I have two fabulous books for Chinese New Year to share with you.
Title: Sam and the Lucky Money
Author: Karen Chinn
Illustrators: Cornelius Van Wright & Ying-Hwa Hu
Publisher: Lee and Low Books, 1997
Ages: 4 and up
Theme: Chinese New Year, Helping Others
Opening Lines: Sam could hardly wait to get going. He zipped up his jacket and patted his pockets. It was time to go to Chinatown for New Year's Day!
Synopsis (from Amazon): It's Chinese New Year in Chinatown, and young Sam has four dollars of New Year money burning a hole in his pocket. As he and his mother are milling through the crowded streets--alive with firecrackers, lion dances, and shoppers--Sam accidentally steps on the foot of a homeless man who is buried in a pile of red paper. Flustered, Sam hurries back to his mother, and is soon distracted by the char siu bao and other sweets he might buy with his gift money. When he sees fish-tail cookies that remind him of toes, he remembers the old man again, and Sam starts to think of his "lucky money" in a new light.
Why I Like It: This book is an old favourite of mine. The water colours are gorgeous and portray a realistic view of New Year's Day in Chinatown. I love the ending when Sam learns to appreciate his good fortune and generously shares some of it with the homeless man.
1. A short musical video where you can see all the book's beautiful illustrations!
Author: Ying Chang Compestine
Illustrator: Sebastia Serra
Publisher: Dutton Juvenile, 2011
Ages: 6 to 8
Theme: Chinese New Year
Opening Lines: One Chinese New Year's Eve, a poor couple sent their son, Ming, to the market.
Synopsis: This story is a bit of a cross between Jack and the Beanstalk and Robin Hood. The young boy, Ming, who comes from a poor family, trades the family's last few eggs for a rusty old wok. But the wok is magical and takes food, toys and money from a rich and greedy man and gives it to the poor family. This family is kind and generous and they share their good fortune with all the other poor people.

....................

## WHAT TO DO
Can you duplicate, word for word, the part of the post about Chinese New Year books that opens with "Why I Like It: This" and closes with "book's beautiful illustrations!"?

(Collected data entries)
....................

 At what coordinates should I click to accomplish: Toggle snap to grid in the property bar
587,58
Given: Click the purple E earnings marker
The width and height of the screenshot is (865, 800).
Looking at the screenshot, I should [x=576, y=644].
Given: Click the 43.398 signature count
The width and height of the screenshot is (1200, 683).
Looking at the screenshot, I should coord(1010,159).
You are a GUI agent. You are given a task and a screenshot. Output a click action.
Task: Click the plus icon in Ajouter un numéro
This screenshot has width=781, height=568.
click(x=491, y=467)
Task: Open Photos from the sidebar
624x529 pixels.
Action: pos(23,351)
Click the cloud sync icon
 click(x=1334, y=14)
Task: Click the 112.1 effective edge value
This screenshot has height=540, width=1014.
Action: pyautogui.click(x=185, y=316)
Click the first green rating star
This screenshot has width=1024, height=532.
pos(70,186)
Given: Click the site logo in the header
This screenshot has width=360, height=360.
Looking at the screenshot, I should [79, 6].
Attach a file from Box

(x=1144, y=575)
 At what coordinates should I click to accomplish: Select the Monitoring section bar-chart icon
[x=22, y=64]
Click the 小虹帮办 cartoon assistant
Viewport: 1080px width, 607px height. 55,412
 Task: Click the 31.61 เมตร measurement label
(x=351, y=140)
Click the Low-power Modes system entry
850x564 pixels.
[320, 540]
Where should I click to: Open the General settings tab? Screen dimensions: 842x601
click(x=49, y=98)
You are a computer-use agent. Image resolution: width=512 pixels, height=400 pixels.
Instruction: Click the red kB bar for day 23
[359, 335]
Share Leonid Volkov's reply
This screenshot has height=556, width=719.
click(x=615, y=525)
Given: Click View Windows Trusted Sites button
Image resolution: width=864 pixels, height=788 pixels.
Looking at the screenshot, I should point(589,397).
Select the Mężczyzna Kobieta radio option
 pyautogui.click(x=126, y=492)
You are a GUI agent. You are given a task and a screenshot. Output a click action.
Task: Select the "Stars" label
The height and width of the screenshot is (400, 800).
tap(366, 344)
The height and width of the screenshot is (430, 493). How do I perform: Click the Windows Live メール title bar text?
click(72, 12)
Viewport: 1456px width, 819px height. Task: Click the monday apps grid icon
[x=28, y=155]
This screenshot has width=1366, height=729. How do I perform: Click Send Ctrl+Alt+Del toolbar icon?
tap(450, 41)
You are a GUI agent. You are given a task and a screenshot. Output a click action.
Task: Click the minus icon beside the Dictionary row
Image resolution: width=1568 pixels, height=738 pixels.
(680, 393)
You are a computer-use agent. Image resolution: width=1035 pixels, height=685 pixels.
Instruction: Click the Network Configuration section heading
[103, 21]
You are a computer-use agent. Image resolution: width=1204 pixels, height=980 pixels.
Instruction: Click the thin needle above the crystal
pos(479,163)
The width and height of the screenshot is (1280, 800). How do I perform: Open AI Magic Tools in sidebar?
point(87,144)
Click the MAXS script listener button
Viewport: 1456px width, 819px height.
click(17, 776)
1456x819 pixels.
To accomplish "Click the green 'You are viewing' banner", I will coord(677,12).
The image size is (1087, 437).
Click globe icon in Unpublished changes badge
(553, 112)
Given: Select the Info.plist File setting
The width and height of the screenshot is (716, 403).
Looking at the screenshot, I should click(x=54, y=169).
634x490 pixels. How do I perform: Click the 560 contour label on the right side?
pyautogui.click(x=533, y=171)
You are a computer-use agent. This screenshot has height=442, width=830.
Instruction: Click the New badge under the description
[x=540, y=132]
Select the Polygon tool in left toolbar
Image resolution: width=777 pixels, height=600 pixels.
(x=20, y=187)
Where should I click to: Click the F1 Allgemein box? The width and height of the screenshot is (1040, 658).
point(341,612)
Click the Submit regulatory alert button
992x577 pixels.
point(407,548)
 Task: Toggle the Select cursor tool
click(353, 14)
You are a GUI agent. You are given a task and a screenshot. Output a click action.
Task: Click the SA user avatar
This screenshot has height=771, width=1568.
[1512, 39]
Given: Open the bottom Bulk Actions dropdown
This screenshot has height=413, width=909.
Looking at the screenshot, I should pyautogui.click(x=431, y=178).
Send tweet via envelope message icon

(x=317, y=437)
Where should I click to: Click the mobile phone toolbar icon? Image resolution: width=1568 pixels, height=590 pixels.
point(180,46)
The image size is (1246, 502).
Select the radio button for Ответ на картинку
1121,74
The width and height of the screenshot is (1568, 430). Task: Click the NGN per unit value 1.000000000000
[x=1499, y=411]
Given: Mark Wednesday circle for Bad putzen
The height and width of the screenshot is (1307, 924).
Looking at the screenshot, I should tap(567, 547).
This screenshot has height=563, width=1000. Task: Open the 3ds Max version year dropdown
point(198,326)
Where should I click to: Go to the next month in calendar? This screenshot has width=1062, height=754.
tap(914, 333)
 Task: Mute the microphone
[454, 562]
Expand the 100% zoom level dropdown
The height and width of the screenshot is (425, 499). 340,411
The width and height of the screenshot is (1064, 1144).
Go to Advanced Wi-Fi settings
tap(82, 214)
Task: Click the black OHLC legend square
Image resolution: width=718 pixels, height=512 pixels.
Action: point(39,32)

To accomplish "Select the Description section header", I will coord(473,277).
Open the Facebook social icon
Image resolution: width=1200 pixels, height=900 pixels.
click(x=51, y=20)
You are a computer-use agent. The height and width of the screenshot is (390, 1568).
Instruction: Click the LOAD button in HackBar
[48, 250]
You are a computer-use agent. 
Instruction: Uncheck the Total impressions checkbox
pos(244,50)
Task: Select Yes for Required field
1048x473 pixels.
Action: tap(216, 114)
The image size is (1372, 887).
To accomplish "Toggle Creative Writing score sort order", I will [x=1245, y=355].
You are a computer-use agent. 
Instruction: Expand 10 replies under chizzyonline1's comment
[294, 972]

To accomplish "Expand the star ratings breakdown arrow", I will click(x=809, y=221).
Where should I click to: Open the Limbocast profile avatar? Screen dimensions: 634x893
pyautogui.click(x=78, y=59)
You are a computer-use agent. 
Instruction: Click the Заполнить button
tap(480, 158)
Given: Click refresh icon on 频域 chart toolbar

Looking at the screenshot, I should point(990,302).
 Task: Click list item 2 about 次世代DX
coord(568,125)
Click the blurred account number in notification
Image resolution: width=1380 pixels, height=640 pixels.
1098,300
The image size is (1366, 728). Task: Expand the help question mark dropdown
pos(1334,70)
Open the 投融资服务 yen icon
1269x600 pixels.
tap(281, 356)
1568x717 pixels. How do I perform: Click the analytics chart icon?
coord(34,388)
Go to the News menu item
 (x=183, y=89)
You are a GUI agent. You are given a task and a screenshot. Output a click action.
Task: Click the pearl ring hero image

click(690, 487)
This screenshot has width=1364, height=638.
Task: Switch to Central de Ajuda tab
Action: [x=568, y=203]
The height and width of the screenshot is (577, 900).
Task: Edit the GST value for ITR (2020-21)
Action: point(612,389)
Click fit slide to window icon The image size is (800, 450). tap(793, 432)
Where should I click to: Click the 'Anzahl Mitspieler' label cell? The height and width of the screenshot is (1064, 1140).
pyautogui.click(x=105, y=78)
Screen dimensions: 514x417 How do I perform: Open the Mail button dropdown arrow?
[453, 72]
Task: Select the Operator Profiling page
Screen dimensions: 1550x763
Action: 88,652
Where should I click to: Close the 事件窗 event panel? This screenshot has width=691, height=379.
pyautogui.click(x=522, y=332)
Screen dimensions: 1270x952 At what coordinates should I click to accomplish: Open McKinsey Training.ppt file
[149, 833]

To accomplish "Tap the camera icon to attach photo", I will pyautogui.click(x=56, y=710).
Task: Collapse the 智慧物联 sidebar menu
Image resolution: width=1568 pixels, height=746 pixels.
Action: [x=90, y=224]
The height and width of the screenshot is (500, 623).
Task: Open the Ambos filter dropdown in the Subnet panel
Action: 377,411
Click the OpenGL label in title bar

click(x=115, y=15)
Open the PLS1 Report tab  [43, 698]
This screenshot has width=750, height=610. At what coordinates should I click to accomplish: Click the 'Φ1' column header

....................

## FULL SOLUTION
Why I Like It: This book is an old favourite of mine. The water colours are gorgeous and portray a realistic view of New Year's Day in Chinatown. I love the ending when Sam learns to appreciate his good fortune and generously shares some of it with the homeless man.
1. A short musical video where you can see all the book's beautiful illustrations!